An infamous stretch of Philadelphia railroad tracks that’s become ground zero for the city’s heroin epidemic may be one step closer to getting cleaned up.
The Conrail tracks along a half-mile stretch from West Kensington to Fairhill are littered with about half a million used syringes. Seventeen overdose deaths occurred last year in and around the corridor, according to the city medical examiner.
In April, the city issued citations to Conrail for hazards to public health and safety at the open-air drug market. Two months later, city officials say they are finally making progress on an agreement with the rail agency to clear out the drug encampment.
“I think we’ve created a framework for who’s responsible for what, and the ultimate responsibility of the railroad to clean and secure their property with our support and assistance,” said Michael DiBerardinis, city managing director.
DiBerardinis said the city is ready to help haul away waste and provide security during the cleanup. City officials hope to reach an agreement in the next two weeks.
Doing so is “an essential step in helping that neighborhood get back on its feet” by reducing rampant drug use and getting the users connected with addiction-treatment services.

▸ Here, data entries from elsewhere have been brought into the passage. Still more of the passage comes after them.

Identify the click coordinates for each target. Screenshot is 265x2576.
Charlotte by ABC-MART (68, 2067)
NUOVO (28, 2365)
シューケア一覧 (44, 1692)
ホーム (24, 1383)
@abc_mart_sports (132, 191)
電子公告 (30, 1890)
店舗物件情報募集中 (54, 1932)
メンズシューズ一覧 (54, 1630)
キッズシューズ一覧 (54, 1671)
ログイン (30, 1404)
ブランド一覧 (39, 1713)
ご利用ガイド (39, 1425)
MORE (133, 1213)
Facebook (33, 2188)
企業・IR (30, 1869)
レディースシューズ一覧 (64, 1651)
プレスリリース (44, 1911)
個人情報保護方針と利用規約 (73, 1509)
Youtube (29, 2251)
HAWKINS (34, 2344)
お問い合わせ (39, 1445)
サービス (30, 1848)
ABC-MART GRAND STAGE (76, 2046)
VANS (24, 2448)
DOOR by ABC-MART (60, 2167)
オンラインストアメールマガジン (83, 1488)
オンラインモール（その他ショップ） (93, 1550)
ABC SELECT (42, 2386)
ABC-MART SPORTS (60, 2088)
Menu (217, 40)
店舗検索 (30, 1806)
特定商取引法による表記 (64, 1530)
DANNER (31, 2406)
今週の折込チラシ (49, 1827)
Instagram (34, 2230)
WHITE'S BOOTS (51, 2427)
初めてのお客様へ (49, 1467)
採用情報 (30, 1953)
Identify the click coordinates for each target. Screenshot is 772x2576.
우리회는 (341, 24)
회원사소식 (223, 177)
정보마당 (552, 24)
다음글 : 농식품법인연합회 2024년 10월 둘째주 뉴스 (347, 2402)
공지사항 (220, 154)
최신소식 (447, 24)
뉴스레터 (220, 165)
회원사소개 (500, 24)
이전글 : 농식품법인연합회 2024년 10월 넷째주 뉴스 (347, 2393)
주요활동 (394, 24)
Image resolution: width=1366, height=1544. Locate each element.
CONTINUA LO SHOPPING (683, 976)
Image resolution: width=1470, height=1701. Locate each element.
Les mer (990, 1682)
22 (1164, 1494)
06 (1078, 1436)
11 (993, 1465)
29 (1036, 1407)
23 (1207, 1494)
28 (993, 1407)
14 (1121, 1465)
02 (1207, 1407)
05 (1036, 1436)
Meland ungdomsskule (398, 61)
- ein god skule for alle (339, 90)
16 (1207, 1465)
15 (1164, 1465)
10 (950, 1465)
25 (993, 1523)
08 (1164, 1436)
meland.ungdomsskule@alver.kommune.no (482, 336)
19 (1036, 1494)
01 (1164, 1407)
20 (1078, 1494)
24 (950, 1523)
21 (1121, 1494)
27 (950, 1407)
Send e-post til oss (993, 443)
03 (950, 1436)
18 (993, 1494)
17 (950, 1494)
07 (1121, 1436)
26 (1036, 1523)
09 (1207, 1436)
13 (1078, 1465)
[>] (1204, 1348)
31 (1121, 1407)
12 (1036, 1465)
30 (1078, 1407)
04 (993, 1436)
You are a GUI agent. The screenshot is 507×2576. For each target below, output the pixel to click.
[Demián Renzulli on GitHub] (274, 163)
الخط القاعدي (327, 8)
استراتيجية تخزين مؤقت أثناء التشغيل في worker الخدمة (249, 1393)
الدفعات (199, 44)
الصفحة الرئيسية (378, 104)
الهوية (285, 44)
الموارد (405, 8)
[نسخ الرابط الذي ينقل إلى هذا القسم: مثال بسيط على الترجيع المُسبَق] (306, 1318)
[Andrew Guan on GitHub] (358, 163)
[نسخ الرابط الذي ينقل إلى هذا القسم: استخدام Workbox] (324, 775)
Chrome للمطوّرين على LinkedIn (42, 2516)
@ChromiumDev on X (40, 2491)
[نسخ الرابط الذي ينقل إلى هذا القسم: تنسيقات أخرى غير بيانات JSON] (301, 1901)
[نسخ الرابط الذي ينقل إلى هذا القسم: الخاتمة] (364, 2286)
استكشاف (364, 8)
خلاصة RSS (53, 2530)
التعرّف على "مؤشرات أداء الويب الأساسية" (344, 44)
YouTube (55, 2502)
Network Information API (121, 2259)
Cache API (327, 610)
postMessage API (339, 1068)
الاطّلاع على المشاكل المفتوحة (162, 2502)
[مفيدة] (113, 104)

Conrail has appealed the April citations issued by the Department of Licenses & Inspections for illegal and dangerous structures, inadequate fencing, and uncontrolled plant growth. The Department of Public Health also declared the area a public nuisance.
Conrail’s appeal could come to a hearing in the next few months if the railroad doesn’t reach an agreement with the city sooner, said a city official.
A Conrail spokeswoman said the company shared the city’s optimism that an agreement would be reached soon.
“We take our responsibilities very seriously,” said Jocelyn Hill. “We’re working actively with the city on a comprehensive approach that is sustainable.”